Earth is littered with cones from space, and it’s our planet’s own fault.
Most meteorites found on Earth are just randomly shaped blobs. But a surprisingly high number of them, about 25%, are cone-shaped when you fit all their pieces back together. Scientists call these conical space-stones “oriented meteorites.” And now, thanks to a pair of experiments published online today (July 22) in the journal Proceedings of the National Academy of Sciences (PNAS), we know why: The atmosphere is carving the rocks into more aerodynamic shapes as they fall to Earth.
“These experiments tell an origin story for oriented meteorites,” Leif Ristroph, a New York University (NYU) mathematical physicist who led the study, said in a statement. “The very aerodynamic forces that melt and reshape meteoroids in flight also stabilize [them] so that a cone shape can be carved and ultimately arrive on Earth.” [The 10 Biggest Impact Craters on Earth]

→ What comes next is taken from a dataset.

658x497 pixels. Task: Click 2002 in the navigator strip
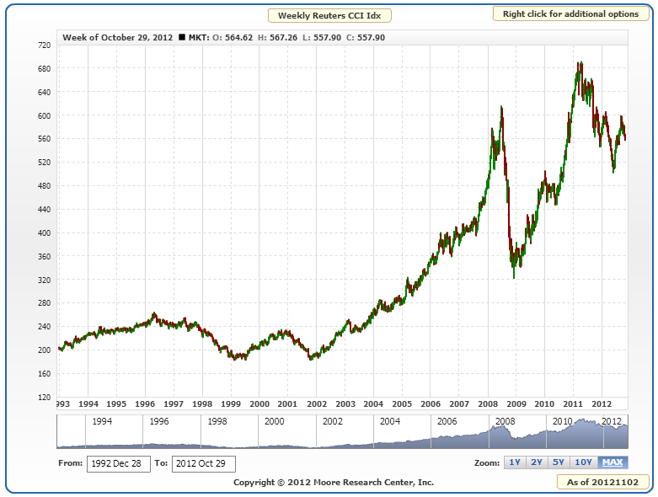332,420
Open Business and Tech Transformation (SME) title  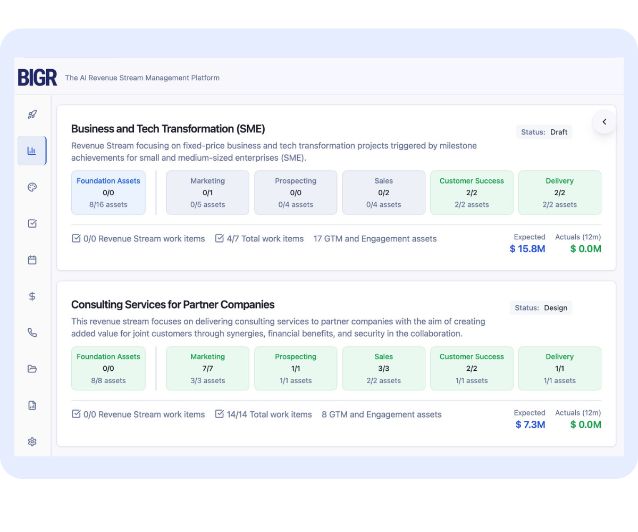click(x=168, y=129)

It’s difficult to precisely replicate the environment meteoroids encounter on their way to our planet’s surface. The space rocks slam into the atmosphere at high speeds, generating intense, sudden friction that heats, melts and deforms the objects as they freely tumble. Those conditions didn’t exist in the NYU lab where the study occurred, but the researchers approximated those factors by using softer materials and water, and by breaking the experiment up into parts.